If you want to reduce downtime further and improve performance, you should consider using Java EE/Rest services instead of Spring, as it will cut down significantly size of your app, amount of libs to be scanned, deployment and startup time. It is much better integrated and supported in WebSphere Liberty than tons of jars that you have to include with Spring.
Upvotes: 1
Reputation: 16565
I have a simple solution for you, just ditch the Websphere
and deploy those 50 "wars" as independent jars
with embedded netty/undertow/tomcat/jetty in it.
I am afraid, what you have currently is not at all a microservice architecture. Agreed, different teams/consultants/organizations has different interpretation of "micro"services.
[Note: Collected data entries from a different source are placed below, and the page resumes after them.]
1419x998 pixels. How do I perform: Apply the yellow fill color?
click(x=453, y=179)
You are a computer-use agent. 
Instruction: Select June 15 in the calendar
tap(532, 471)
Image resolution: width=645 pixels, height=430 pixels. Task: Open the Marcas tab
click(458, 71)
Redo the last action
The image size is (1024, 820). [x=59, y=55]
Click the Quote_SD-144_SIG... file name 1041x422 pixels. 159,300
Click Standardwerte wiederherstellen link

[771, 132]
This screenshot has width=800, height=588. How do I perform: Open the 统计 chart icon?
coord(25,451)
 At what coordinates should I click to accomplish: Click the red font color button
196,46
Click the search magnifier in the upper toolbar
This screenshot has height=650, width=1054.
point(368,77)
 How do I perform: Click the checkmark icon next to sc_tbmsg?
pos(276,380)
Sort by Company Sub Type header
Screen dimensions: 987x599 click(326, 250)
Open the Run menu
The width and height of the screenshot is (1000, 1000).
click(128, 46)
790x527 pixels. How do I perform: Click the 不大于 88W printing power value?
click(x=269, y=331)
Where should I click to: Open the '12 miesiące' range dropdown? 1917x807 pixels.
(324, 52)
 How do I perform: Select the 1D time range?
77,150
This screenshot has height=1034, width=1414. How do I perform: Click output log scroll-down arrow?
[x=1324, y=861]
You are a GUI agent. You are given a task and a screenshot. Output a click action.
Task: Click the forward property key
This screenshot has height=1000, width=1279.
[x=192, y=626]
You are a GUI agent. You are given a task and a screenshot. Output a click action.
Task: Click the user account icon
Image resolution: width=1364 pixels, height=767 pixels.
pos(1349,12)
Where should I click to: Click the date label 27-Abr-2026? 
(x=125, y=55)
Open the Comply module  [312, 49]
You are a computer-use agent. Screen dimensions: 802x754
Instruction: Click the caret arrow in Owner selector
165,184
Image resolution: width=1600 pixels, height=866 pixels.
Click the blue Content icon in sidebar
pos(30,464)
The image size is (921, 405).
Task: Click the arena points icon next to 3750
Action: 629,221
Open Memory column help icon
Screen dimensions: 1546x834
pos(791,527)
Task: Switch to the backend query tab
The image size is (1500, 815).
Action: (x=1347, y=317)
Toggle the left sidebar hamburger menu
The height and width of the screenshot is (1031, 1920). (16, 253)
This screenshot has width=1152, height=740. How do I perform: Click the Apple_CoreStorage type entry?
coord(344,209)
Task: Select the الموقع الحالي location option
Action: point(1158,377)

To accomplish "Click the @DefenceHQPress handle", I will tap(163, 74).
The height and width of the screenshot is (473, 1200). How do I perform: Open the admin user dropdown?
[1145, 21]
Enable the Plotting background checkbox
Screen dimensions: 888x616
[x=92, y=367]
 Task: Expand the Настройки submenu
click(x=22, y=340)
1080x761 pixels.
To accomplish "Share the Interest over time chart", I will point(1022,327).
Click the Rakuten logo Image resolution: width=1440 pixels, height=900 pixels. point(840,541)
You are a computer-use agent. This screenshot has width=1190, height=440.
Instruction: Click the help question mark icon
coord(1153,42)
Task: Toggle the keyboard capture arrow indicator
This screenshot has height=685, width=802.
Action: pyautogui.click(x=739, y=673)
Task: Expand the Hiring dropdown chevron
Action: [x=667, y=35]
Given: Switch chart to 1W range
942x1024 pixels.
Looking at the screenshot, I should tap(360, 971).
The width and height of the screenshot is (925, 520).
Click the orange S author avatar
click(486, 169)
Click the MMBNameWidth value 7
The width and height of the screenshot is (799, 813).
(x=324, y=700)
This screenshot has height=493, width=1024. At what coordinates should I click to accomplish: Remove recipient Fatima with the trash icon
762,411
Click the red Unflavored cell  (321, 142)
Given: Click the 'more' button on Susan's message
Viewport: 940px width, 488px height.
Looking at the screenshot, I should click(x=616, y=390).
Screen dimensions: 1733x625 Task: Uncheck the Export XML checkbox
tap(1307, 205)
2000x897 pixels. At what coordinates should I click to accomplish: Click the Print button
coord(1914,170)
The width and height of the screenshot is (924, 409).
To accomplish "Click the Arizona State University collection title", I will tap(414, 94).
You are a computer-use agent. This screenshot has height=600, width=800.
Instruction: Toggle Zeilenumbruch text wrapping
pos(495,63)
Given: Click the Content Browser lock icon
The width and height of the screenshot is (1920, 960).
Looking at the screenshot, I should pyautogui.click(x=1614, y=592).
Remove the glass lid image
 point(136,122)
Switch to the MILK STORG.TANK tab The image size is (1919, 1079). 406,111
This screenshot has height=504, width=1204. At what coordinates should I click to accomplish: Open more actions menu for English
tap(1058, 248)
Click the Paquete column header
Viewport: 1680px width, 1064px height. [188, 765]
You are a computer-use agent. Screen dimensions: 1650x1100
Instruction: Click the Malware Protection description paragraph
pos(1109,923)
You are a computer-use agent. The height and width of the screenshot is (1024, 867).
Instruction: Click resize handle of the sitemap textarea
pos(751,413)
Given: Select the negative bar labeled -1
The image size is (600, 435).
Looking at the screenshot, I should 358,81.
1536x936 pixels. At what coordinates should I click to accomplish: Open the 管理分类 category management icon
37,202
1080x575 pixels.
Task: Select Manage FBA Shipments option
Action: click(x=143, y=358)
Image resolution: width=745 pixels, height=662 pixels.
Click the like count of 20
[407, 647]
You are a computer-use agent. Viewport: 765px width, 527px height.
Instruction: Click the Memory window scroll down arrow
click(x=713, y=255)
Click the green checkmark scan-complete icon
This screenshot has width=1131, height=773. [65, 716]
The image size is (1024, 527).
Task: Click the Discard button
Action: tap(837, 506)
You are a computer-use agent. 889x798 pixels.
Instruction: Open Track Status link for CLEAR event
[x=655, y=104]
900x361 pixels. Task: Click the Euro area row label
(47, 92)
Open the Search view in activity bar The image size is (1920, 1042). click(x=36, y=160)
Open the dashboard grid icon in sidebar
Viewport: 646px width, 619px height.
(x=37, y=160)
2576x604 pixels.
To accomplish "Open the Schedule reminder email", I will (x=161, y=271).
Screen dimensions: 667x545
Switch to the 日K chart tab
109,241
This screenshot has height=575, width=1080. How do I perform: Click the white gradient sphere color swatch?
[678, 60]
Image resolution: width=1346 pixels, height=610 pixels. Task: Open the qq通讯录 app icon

But this is an extreme, which you should avoid at any cost; because you are having all the pain points of microservice and ZERO benefits (benefits such as independent scalability/deployability etc).
Restarting Service cluster takes close to 30 mins. This time is critical during live incidents in Production. For reasons, if Service cluster needs to be restarted, we need to have 30 mins downtime for all end users
Have you looked at different deployment strategies like Canary deployment / Blue-Green deployment? Do you have more than one instances behind a load balancer?
Upvotes: 0
Reputation: 2018
I don't know that you can load them BEFORE the application starts (class loading is generally on-demand), but you might be able to speed things up through the use of shared libraries for your common files, so they'd be loaded by a single class loader rather than from each WAR's class loader. It won't eliminate the class loading activity, since each WAR would still need to load the necessary classes, but it'd speed up the mechanics of the class loads since the shared library loader would return the already-loaded class rather than searching its class path.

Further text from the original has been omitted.